It also should not be surprising that so many of these h-&-s patterns are being identified now given the fact that so many stocks and indexes are exhibiting topping characteristics and/or making lower highs and lows. This particular h-&-s iteration involves an upward sloping neckline. The Value Line actually broke the neckline last week and has followed through with further weakness. Based on a measure of the formation, a rough target would be around 450, implying almost 4% more downside in the index in the near-term.

When we posted the chart on July 2, we acknowledged its far-fetched, hyperbolic nature. For one, with stocks still screaming higher the odds were long that even a short-term top would be formed in the vicinity of the Value Line at the time. Secondly, the odds were astronomical against a long-term triple top spanning 3 decades being formed. Lastly, even if a long-term top was formed, the notion of it being the era’s “most significant chart event” might still be absurd – or at least debatable, given the many other candidates. However, as we wrote in that post:

The top in the Value Line Geometric Composite in 1998 occurred at 508.39. The top in 2007 was 508.42. It is possible that this was just random.

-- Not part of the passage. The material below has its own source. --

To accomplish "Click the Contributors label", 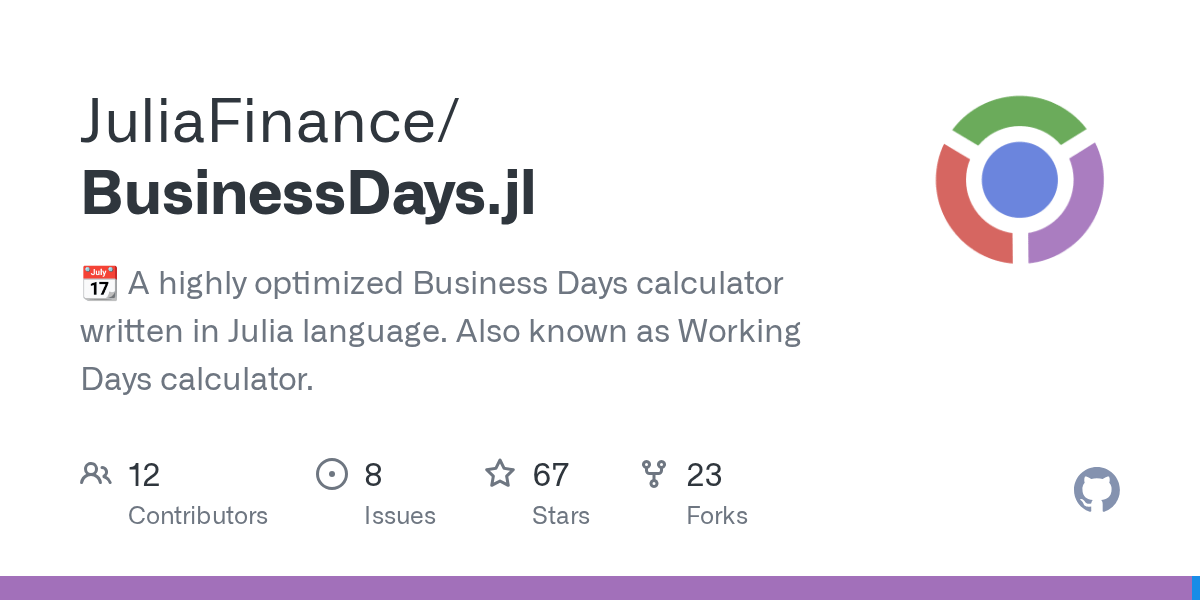I will pos(198,516).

However, let’s also consider the possibility that it wasn’t random considering the tops occurred within 0.006% of each other 2,316 days apart.

However, on the 0.006% chance that a triple top spanning 3 decades does form here and now, we had to post this chart today.

Well, given that the first outcome – a short-term top – indeed transpired against long odds, perhaps the odds have increased that the other, long-term outcomes will also come to pass. If only up to 0.6%.